Pourquoi ça les intéresse au juste ?

Ils ont entendu parler de la Bible, parce que c’est un peu dans la culture russe. Mais ils ne la lisent pas. Que nous on arrive et qu’on leur présente du contenu dans leur langue, j’imagine que ça pique leur curiosité. Par exemple, deux dames avec qui on a travaillé nous gardaient tard en soirée. On les a rencontrées trois jours de suite, et on revenait toujours vers trois heures du matin. On lisait une histoire avec elles, elles posaient des questions, puis elles demandaient « encore une autre histoire », pendant toute la soirée. 

Les chukchi ont-ils des pratiques religieuses déjà établies ?

Ils ont des rituels. Ils vont s’assurer de nourrir la terre, le feu. Quand ils arrivent dans un nouvel endroit, ils doivent donner une sorte de sacrifice au feu ou à la terre, et c’est une pratique bien vivante. Je les ai vus le faire. 

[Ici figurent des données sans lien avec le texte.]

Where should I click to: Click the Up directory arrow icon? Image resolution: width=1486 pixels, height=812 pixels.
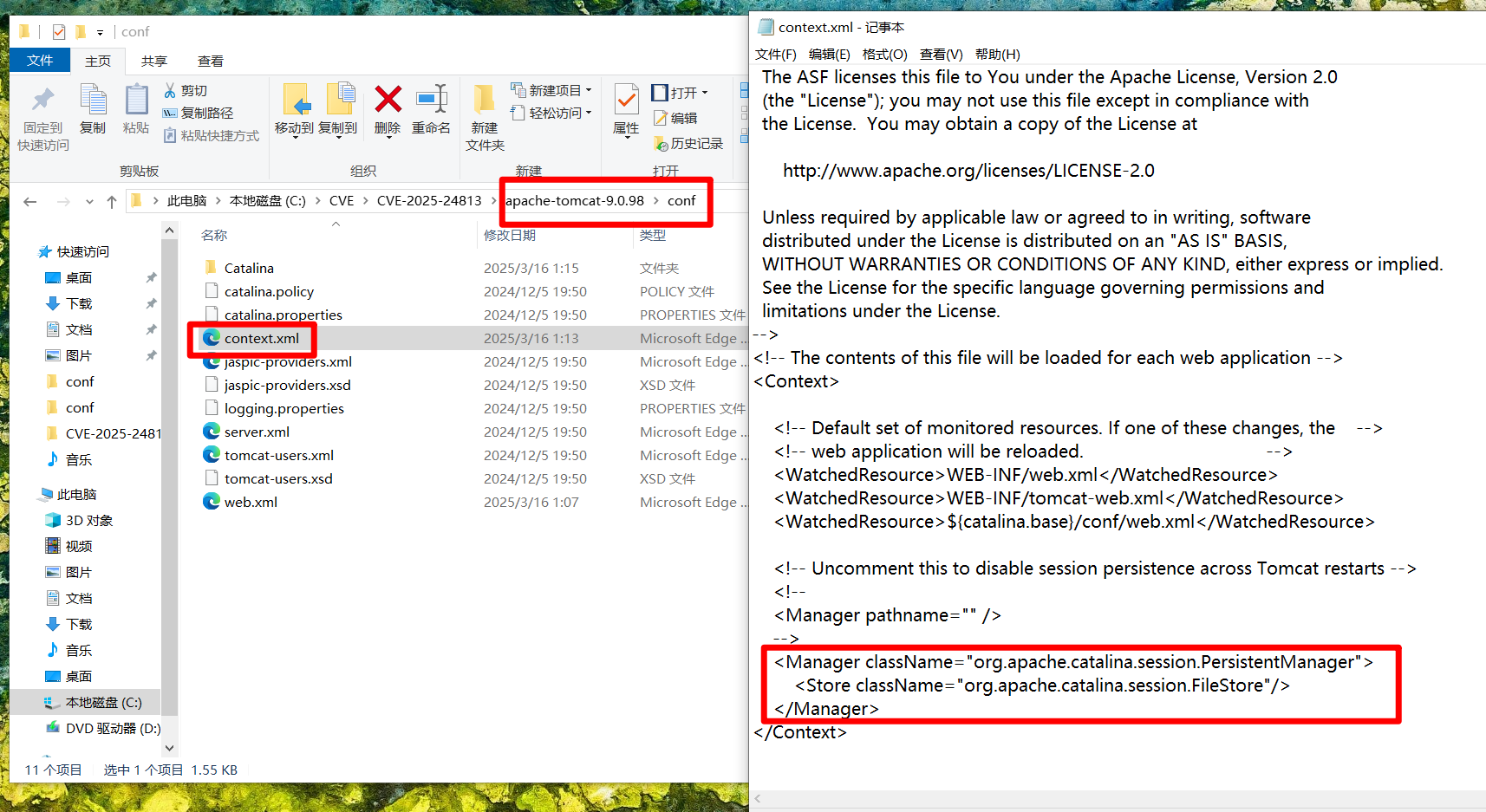point(111,201)
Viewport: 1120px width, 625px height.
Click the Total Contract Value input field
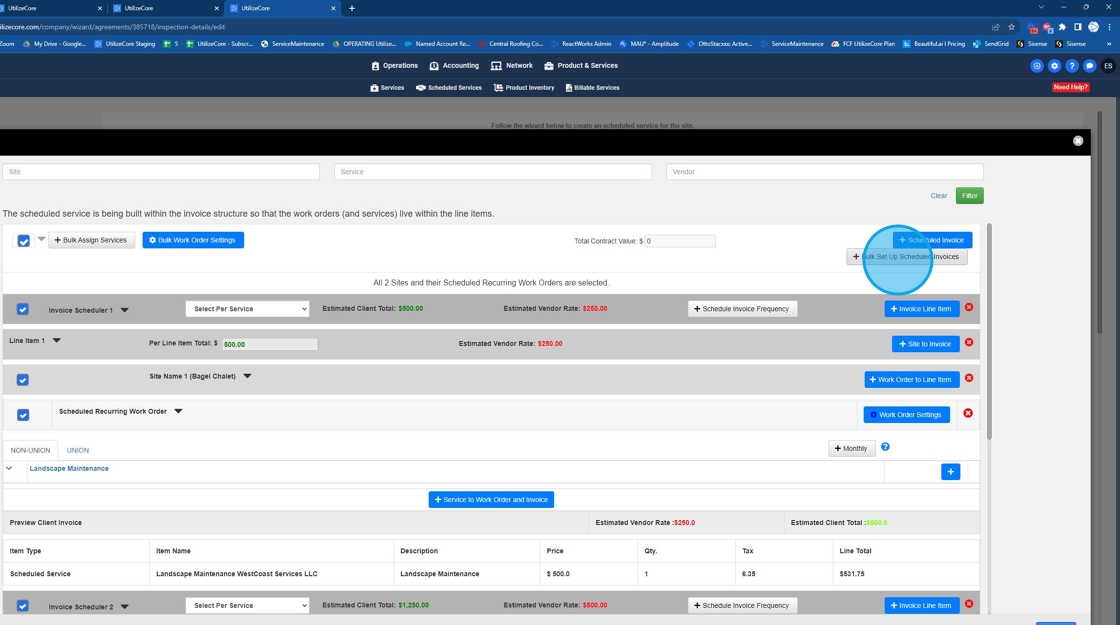679,241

Geneviève Perreault, dans la ville de Yakutsk.
Geneviève Perreault, dans la ville de Yakutsk.
Photo : Courtoisie

Ont-ils adopté la religion chrétienne ?

Il y a maintenant une petite église dans le village de ma collègue. Ce n’est pas dans un bâtiment, c’est trois ou quatre personnes qui se rassemblent, qui ont envie de découvrir qui est Jésus, qui en parlent, qui se sont converties, littéralement. Il y a des églises dans presque tous les petits villages chukchi, ça vient répondre à un besoin. Les gens sont contents, ce n’est pas fait de façon menaçante. 

Je me demande quel est l’intérêt pour une personne qui a déjà une pratique religieuse d’aller vers une autre religion.

Je pense qu’ils ne sont pas comblés. Ce n’est pas un jugement par rapport aux chukchi en particulier, ça peut concerner n’importe qui. C’est une recherche de Dieu. Les rituels ne sont pas personnels. Ils vivent dans la peur aussi, parce qu’ils font des sacrifices pour empêcher que de mauvaises choses leur arrivent. Nous, on leur montre une relation personnelle avec Dieu. Ils sont en sécurité, Jésus les accepte, les pardonne et les aime comme ils sont. Il les protège peu importe ce qu’il leur arrive. On ne leur dit pas qu’ils n’auront jamais de problème; moi, il y a des choses mauvaises qui m’arrivent aussi dans la vie. Mais on leur dit que Dieu est avec eux. Il prend soin d’eux et les aime, en toute circonstance. Il leur donne une paix même quand ça va mal. C’est sûr que c’est quelque chose qui les touche. Il n’y a plus cette peur qu’un malheur survienne. C’est très différent. C’est une relation personnelle avec Jésus versus avoir peur des esprits autour qui vont possiblement leur faire du mal. 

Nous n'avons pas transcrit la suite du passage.